No grounds for superstition!
Over and over Geoffrey makes the excuse that Macbeth is “an extraordinarily difficult play to stage effectively”, but no one is taking that line. Ellen practically salivates at the notion of playing Lady M, and Richard? Richard, who arguably knows the least about theatre of any of the characters, tells Geoffrey outright, “No, it’s not.” Sometimes there is deep wisdom in naiveté.
Speaking of Richard, oof, poor guy. His dalliance with Holly has cost New Burbage a massive sponsor, and now the Festival is going to be struggling to make ends meet. Budgets must be cut, the company must be reduced, and more sellable plays are needed.
Fortunately, solutions offer themselves freely, keeping with this week’s other theme, fate. Fate removes Jack and Kate from the company, as he has contractual obligations to a movie studio; Kate, with some help from Ellen, realizes that she needs to grab hold of the love in her life before it’s too late.

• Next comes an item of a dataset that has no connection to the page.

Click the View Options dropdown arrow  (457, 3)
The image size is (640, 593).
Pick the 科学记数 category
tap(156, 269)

Fate gives Geoffrey a fantastic straw man in Brian, whom he can easily dispatch from the company (for being one of those absolutely insufferable know-it-alls who directly challenges his leadership).

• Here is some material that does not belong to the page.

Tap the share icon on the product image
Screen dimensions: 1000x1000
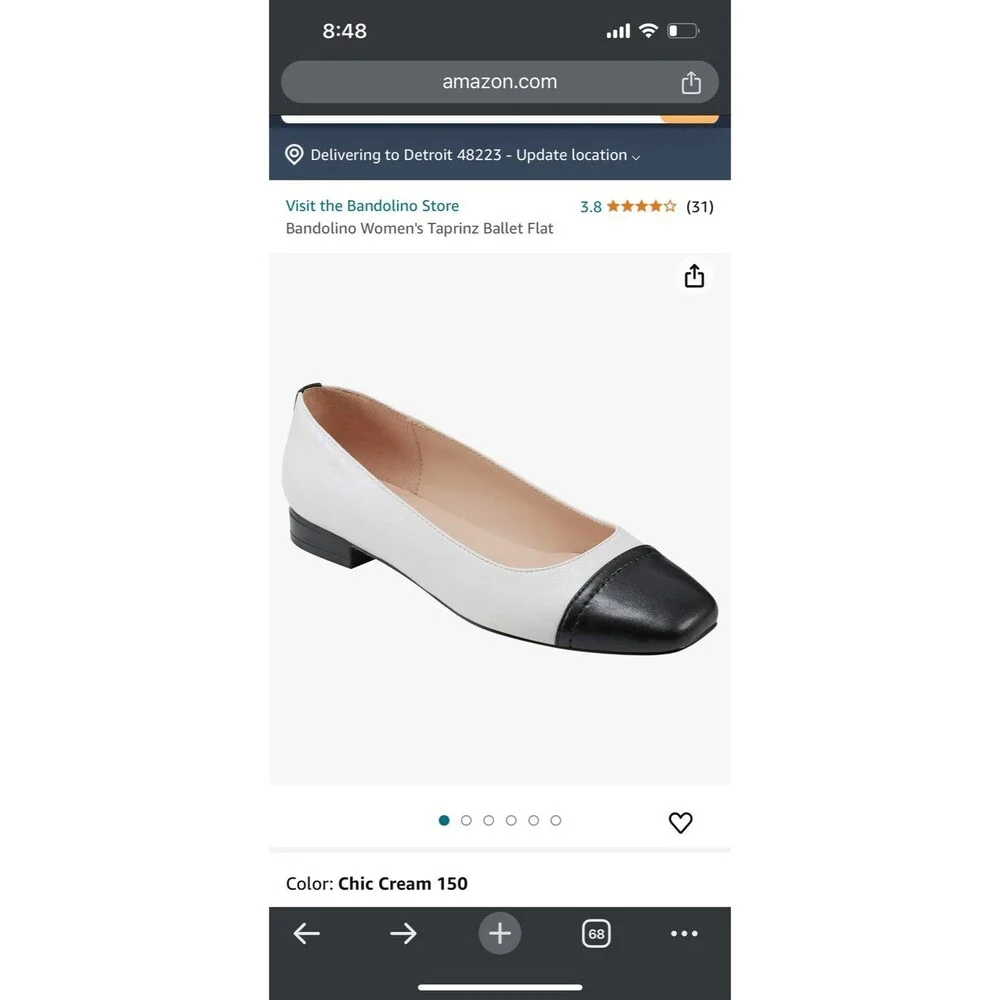pos(694,276)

Most importantly, fate gives New Burbage Henry Breedlove, at long last. Breedlove (unseen at this point) is a highly in-demand actor, suddenly available to perform at New Burbage after they’ve waited years for him. His signature role? Why, Macbeth, of course!
Ellen is the hour’s most fascinating character to watch, however. Part of the joy of a show’s second year is watching it gain the ability to shift focus to other members of the ensemble, and Martha Burns eats up her episode in the spotlight. Here, she is faced with her own choice, after a sudden kiss with Geoffrey after a challenging notes session. Seven years in the making, that one!
Sloan proposes to Ellen, and she accepts, though you’d never know by her behavior. She insists on the boy keeping it a secret. Meanwhile, all she wants is to be around Geoffrey, and for him to nut up and direct her in “that fucking play!”
However, much like everyone else, she eventually recants, giving a poor, drunken Sloan his ring back and sending him off in a cab. “If you were sober you’d see the wisdom in this,” she apologizes. He paws the window like a sad puppy going off to live on “the farm.”
“A Bicycle Made for Two,” play Cyril and Frank, as we watch the various couples share their affection. We watch Ellen cast off a lover and then immediately tell Kate to run towards hers. Off Kate and Jack go to Hawaii, while Geoffrey and Ellen finally return to “Old Ironsides.”
And who is waiting, off in the shadows? Is that…is that Oliver?
“This is one of the greatest plays ever written, so shut up, and listen. Sit quietly with your hands in your laps, don’t throw pennies, and stare at the stage until it is over.”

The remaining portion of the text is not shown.